Requirement =
The full listing, reproduced exactly, is what the response must contain.
Records for the exercise Block Start
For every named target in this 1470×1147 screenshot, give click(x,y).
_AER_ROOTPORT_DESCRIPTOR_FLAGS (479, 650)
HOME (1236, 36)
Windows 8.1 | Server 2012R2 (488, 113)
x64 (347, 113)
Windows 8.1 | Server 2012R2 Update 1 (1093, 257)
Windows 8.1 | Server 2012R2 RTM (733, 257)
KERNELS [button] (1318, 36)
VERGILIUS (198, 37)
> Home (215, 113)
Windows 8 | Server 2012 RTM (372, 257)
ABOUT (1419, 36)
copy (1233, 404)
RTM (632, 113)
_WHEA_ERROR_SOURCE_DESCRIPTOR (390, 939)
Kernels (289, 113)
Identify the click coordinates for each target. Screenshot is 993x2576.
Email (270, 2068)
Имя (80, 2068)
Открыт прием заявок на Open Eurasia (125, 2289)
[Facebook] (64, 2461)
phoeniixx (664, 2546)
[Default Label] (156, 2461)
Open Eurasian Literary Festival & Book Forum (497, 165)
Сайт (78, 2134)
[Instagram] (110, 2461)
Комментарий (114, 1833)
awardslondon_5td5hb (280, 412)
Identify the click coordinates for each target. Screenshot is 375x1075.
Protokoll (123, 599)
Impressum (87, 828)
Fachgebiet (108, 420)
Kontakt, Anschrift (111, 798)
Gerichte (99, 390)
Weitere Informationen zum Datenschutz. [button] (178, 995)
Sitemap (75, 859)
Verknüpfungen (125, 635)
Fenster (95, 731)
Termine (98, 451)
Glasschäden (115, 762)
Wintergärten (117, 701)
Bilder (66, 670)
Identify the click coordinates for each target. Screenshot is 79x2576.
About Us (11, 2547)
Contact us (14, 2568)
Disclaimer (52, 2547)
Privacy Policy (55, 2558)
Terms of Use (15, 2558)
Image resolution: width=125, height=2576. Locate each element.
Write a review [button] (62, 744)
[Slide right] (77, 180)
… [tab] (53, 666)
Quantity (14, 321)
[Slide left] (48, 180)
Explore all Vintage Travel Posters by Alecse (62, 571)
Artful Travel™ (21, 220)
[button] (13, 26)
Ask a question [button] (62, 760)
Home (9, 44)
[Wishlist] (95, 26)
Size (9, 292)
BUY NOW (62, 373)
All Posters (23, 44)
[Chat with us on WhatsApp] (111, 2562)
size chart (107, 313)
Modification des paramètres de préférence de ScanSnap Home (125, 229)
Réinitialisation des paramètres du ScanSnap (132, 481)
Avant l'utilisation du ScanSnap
Records for the exercise Block End
Answer space =
For every named target in this 1470×1147 screenshot, give click(x,y).
_AER_ROOTPORT_DESCRIPTOR_FLAGS (479, 650)
HOME (1236, 36)
Windows 8.1 | Server 2012R2 (488, 113)
x64 (347, 113)
Windows 8.1 | Server 2012R2 Update 1 (1093, 257)
Windows 8.1 | Server 2012R2 RTM (733, 257)
KERNELS [button] (1318, 36)
VERGILIUS (198, 37)
> Home (215, 113)
Windows 8 | Server 2012 RTM (372, 257)
ABOUT (1419, 36)
copy (1233, 404)
RTM (632, 113)
_WHEA_ERROR_SOURCE_DESCRIPTOR (390, 939)
Kernels (289, 113)
Identify the click coordinates for each target. Screenshot is 993x2576.
Email (270, 2068)
Имя (80, 2068)
Открыт прием заявок на Open Eurasia (125, 2289)
[Facebook] (64, 2461)
phoeniixx (664, 2546)
[Default Label] (156, 2461)
Open Eurasian Literary Festival & Book Forum (497, 165)
Сайт (78, 2134)
[Instagram] (110, 2461)
Комментарий (114, 1833)
awardslondon_5td5hb (280, 412)
Identify the click coordinates for each target. Screenshot is 375x1075.
Protokoll (123, 599)
Impressum (87, 828)
Fachgebiet (108, 420)
Kontakt, Anschrift (111, 798)
Gerichte (99, 390)
Weitere Informationen zum Datenschutz. [button] (178, 995)
Sitemap (75, 859)
Verknüpfungen (125, 635)
Fenster (95, 731)
Termine (98, 451)
Glasschäden (115, 762)
Wintergärten (117, 701)
Bilder (66, 670)
Identify the click coordinates for each target. Screenshot is 79x2576.
About Us (11, 2547)
Contact us (14, 2568)
Disclaimer (52, 2547)
Privacy Policy (55, 2558)
Terms of Use (15, 2558)
Image resolution: width=125, height=2576. Locate each element.
Write a review [button] (62, 744)
[Slide right] (77, 180)
… [tab] (53, 666)
Quantity (14, 321)
[Slide left] (48, 180)
Explore all Vintage Travel Posters by Alecse (62, 571)
Artful Travel™ (21, 220)
[button] (13, 26)
Ask a question [button] (62, 760)
Home (9, 44)
[Wishlist] (95, 26)
Size (9, 292)
BUY NOW (62, 373)
All Posters (23, 44)
[Chat with us on WhatsApp] (111, 2562)
size chart (107, 313)
Modification des paramètres de préférence de ScanSnap Home (125, 229)
Réinitialisation des paramètres du ScanSnap (132, 481)
Avant l'utilisation du ScanSnap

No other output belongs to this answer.